Knowledge integration in machine reading

Kim, Doo Soon

Knowledge integration in machine reading

Date

2011-08

Authors

Kim, Doo Soon

Abstract

Machine reading is the artiﬁcial-intelligence task of automatically reading a corpus of texts and, from the contents, building a knowledge base that supports automated reasoning and question answering. Success at this task could fundamentally solve the knowledge acquisition bottleneck – the widely recognized problem that knowledge-based AI systems are diﬃcult and expensive to build because of the diﬃculty of acquiring knowledge from authoritative sources and building useful knowledge bases. One challenge inherent in machine reading is knowledge integration – the task of correctly and coherently combining knowledge snippets extracted from texts. This dissertation shows that knowledge integration can be automated and that it can signiﬁcantly improve the performance of machine reading.

We speciﬁcally focus on two contributions of knowledge integration. The ﬁrst contribution is for improving the coherence of learned knowledge bases to better support automated reasoning and question answering. Knowledge integration achieves this beneﬁt by aligning knowledge snippets that contain overlapping content. The alignment is diﬃcult because the snippets can use signiﬁcantly diﬀerent surface forms. In one common type of variation, two snippets might contain overlapping content that is expressed at diﬀerent levels of granularity or detail. Our matcher can “see past” this diﬀerence to align knowledge snippets drawn from a single document, from multiple documents, or from a document and a background knowledge base.

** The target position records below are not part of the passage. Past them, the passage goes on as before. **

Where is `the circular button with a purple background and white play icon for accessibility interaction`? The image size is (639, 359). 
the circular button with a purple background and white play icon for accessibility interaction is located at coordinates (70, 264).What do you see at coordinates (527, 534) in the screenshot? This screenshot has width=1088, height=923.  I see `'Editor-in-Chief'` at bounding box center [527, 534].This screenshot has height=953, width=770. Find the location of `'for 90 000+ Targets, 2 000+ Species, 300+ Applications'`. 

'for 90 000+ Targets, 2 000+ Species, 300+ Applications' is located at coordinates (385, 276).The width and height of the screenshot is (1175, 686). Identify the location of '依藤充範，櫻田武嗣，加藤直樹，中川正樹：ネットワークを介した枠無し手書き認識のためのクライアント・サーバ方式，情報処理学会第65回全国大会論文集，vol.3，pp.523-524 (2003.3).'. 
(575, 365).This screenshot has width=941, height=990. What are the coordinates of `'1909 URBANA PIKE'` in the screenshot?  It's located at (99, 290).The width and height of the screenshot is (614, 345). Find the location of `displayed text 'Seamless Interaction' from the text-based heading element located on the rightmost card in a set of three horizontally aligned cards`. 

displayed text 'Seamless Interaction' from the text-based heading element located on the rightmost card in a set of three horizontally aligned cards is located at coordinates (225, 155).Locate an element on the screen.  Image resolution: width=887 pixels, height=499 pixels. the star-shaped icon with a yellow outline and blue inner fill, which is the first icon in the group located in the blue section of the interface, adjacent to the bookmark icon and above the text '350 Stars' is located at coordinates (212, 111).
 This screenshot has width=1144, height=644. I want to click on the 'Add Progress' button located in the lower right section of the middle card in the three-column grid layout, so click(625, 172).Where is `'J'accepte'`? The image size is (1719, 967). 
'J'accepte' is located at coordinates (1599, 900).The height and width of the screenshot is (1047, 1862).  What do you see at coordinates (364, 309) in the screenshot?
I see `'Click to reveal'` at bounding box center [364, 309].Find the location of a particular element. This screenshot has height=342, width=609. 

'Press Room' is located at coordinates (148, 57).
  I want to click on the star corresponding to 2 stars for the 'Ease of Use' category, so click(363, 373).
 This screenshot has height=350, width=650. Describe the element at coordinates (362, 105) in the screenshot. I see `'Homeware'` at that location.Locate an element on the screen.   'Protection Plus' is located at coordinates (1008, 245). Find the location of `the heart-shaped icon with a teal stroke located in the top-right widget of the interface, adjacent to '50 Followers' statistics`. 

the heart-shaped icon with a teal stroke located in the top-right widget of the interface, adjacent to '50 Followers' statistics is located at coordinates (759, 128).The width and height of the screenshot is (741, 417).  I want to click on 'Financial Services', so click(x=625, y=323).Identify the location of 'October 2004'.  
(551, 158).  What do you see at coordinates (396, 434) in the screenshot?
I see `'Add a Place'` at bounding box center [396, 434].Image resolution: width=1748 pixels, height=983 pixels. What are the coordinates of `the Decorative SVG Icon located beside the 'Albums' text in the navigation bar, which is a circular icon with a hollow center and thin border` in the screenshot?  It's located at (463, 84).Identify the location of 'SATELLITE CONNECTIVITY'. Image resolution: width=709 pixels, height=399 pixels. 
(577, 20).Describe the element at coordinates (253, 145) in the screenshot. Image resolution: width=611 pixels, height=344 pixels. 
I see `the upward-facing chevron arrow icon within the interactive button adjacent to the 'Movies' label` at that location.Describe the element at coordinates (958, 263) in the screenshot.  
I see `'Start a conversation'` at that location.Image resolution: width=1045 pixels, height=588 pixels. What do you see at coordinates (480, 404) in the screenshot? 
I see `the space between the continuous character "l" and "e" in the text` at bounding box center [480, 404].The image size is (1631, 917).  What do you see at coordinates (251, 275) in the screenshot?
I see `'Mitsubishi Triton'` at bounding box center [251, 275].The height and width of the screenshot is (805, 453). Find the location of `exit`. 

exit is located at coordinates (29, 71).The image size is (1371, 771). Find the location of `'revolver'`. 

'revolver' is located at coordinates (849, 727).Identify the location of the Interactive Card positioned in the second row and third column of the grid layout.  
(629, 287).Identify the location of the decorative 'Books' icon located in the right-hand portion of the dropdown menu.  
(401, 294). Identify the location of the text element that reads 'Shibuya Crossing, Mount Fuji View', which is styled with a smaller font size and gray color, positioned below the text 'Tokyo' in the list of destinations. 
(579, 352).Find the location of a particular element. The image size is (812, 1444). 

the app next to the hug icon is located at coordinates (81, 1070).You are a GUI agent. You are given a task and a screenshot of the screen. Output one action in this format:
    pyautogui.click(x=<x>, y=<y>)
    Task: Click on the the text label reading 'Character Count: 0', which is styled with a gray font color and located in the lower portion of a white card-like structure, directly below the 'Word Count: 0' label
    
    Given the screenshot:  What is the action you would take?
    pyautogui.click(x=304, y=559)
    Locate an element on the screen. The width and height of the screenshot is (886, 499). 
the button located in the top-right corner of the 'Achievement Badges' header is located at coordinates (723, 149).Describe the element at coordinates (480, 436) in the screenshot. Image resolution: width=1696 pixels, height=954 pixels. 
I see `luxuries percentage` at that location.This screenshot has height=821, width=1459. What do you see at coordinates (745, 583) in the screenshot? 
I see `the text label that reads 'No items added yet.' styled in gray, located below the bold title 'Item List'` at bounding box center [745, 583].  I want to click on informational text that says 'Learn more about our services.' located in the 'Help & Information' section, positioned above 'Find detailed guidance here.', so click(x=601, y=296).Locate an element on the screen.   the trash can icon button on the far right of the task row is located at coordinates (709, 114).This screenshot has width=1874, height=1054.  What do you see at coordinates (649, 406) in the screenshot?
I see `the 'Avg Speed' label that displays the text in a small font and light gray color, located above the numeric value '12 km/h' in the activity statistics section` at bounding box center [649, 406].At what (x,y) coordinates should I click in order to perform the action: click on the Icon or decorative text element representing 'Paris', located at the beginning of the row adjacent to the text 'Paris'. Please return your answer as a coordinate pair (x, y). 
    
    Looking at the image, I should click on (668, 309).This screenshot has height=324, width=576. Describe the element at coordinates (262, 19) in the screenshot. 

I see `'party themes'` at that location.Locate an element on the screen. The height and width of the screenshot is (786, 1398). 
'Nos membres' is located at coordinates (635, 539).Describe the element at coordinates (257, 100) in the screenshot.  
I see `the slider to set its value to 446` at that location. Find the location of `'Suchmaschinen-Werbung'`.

The second contribution is for improving text interpretation. Our approach is to delay ambiguity resolution to enable a machine-reading system to maintain multiple candidate interpretations. This is useful because typically, as the system reads through texts, evidence accumulates to help the knowledge integration system resolve ambiguities correctly. To avoid a combinatorial explosion in the number of candidate interpretations, we propose the packed representation to compactly encode all the candidates. Also, we present an algorithm that prunes interpretations from the packed representation as evidence accumulates.

We evaluate our work by building and testing two prototype machine reading systems and measuring the quality of the knowledge bases they construct. The evaluation shows that our knowledge integration algorithms improve the cohesiveness of the knowledge bases, indicating their improved ability to support automated reasoning and question answering. The evaluation also shows that our approach to postponing ambiguity resolution improves the system’s accuracy at text interpretation.